Below are some records; give them all again exactly, but not the pictures.

** AVAILABLE DATA **
· · · · ·
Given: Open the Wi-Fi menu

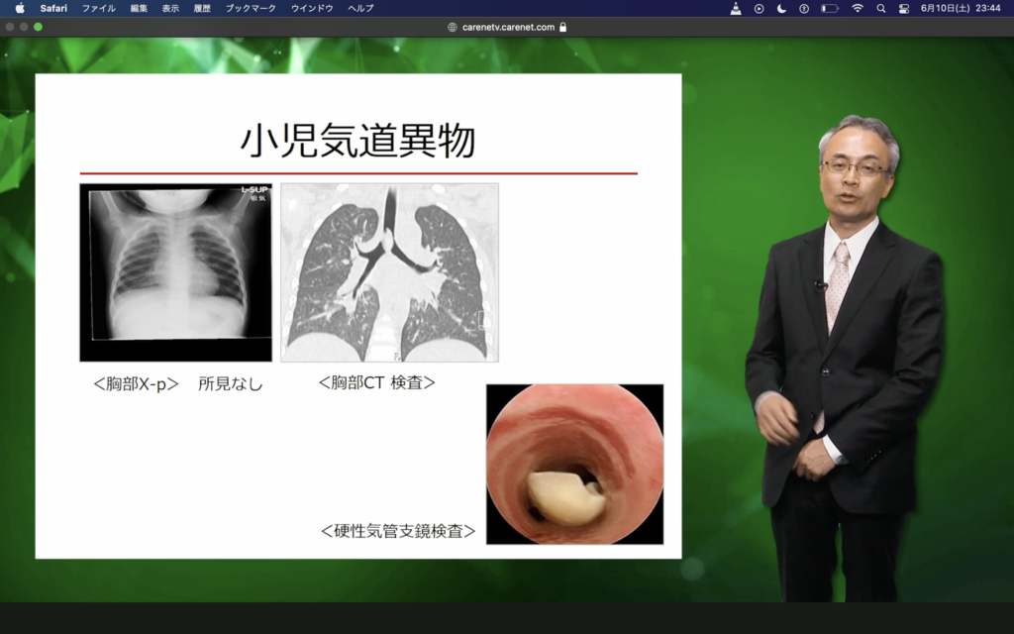Looking at the screenshot, I should tap(857, 8).
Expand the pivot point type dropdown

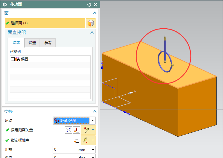(93, 140)
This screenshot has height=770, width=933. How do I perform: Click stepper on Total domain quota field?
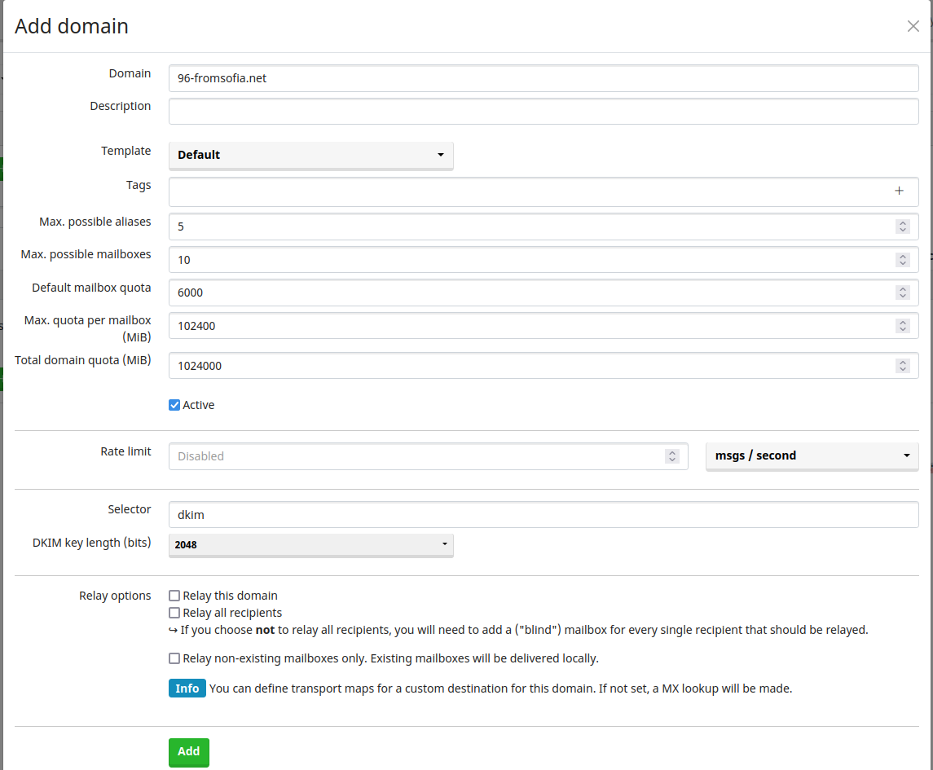902,366
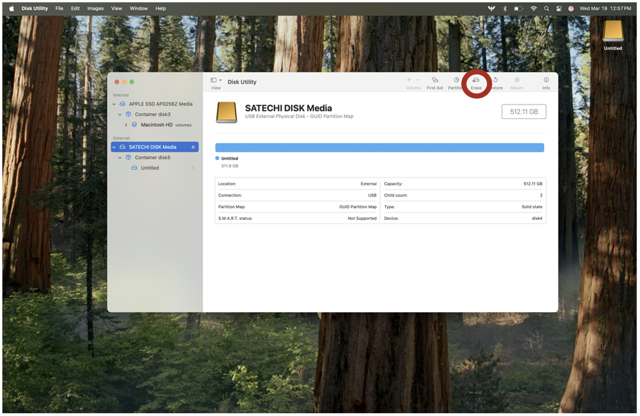Screen dimensions: 640x416
Task: Click the Erase toolbar icon
Action: click(476, 80)
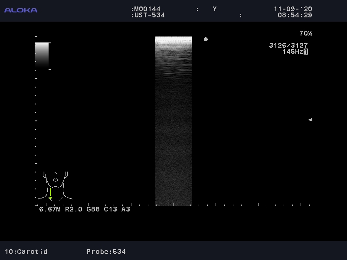The image size is (347, 260).
Task: Click the 70% power indicator
Action: pyautogui.click(x=305, y=33)
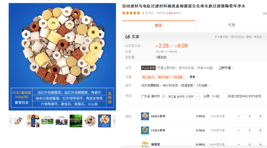Decrease 10合1滤材 quantity with minus
The image size is (267, 148).
point(239,116)
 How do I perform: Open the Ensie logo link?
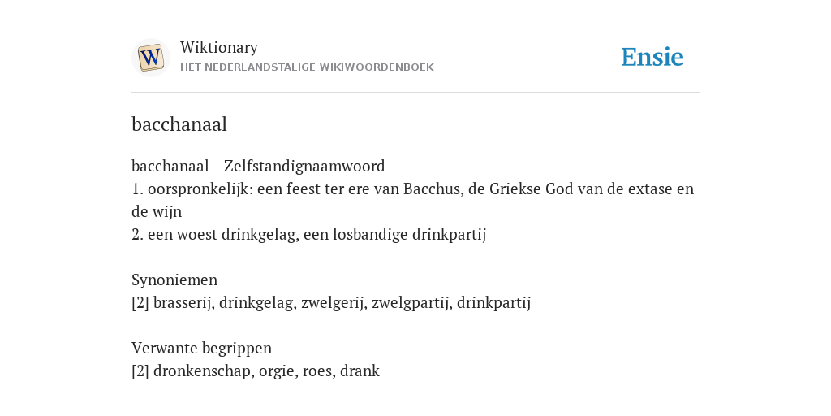(x=652, y=57)
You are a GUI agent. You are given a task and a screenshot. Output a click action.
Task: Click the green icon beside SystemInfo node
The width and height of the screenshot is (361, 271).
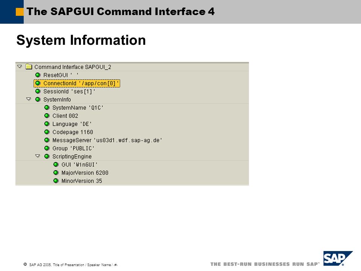[x=38, y=99]
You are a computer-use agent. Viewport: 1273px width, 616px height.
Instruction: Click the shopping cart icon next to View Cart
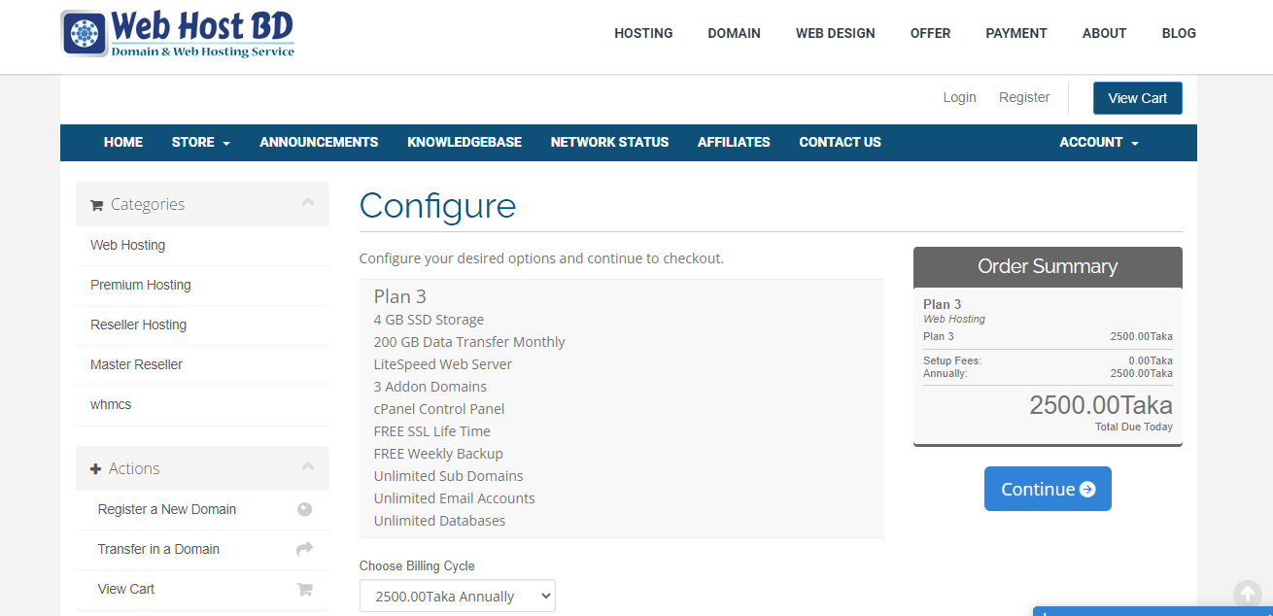click(305, 588)
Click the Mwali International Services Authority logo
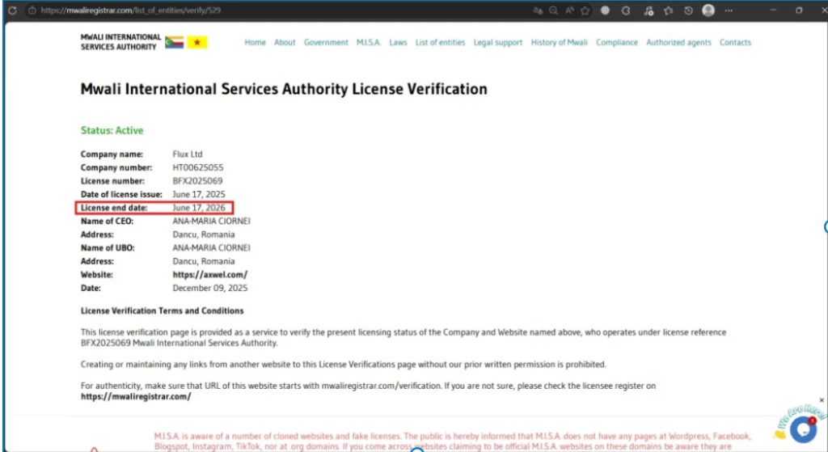 [144, 42]
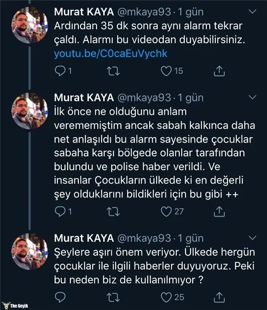267x310 pixels.
Task: Retweet the tweet starting with "İlk önce"
Action: click(113, 212)
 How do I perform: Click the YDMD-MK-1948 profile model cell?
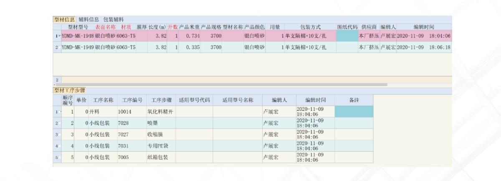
· · · · ·
** REPLY **
Given: Open the Wi-Fi menu

Looking at the screenshot, I should tap(857, 8).
Expand the pivot point type dropdown

(93, 140)
This screenshot has height=770, width=933. How do I perform: Click stepper on Total domain quota field?
902,366
Screen dimensions: 640x416
Task: Click the Erase toolbar icon
Action: click(476, 80)
The image size is (347, 260).
Task: Click the 70% power indicator
Action: pyautogui.click(x=305, y=33)
Decrease 10合1滤材 quantity with minus
The image size is (267, 148).
point(239,116)
 How do I perform: Open the Ensie logo link?
(x=652, y=57)
You are a GUI agent. You are given a task and a screenshot. Output a click action.
Task: Click the green icon beside SystemInfo node
The width and height of the screenshot is (361, 271).
[x=38, y=99]
You are a computer-use agent. Viewport: 1273px width, 616px height.
Instruction: Click the shopping cart icon next to View Cart
click(305, 588)
Click the Mwali International Services Authority logo
 [144, 42]
267x310 pixels.
Task: Retweet the tweet starting with "İlk önce"
Action: click(113, 212)
 How do I perform: Click the YDMD-MK-1948 profile model cell?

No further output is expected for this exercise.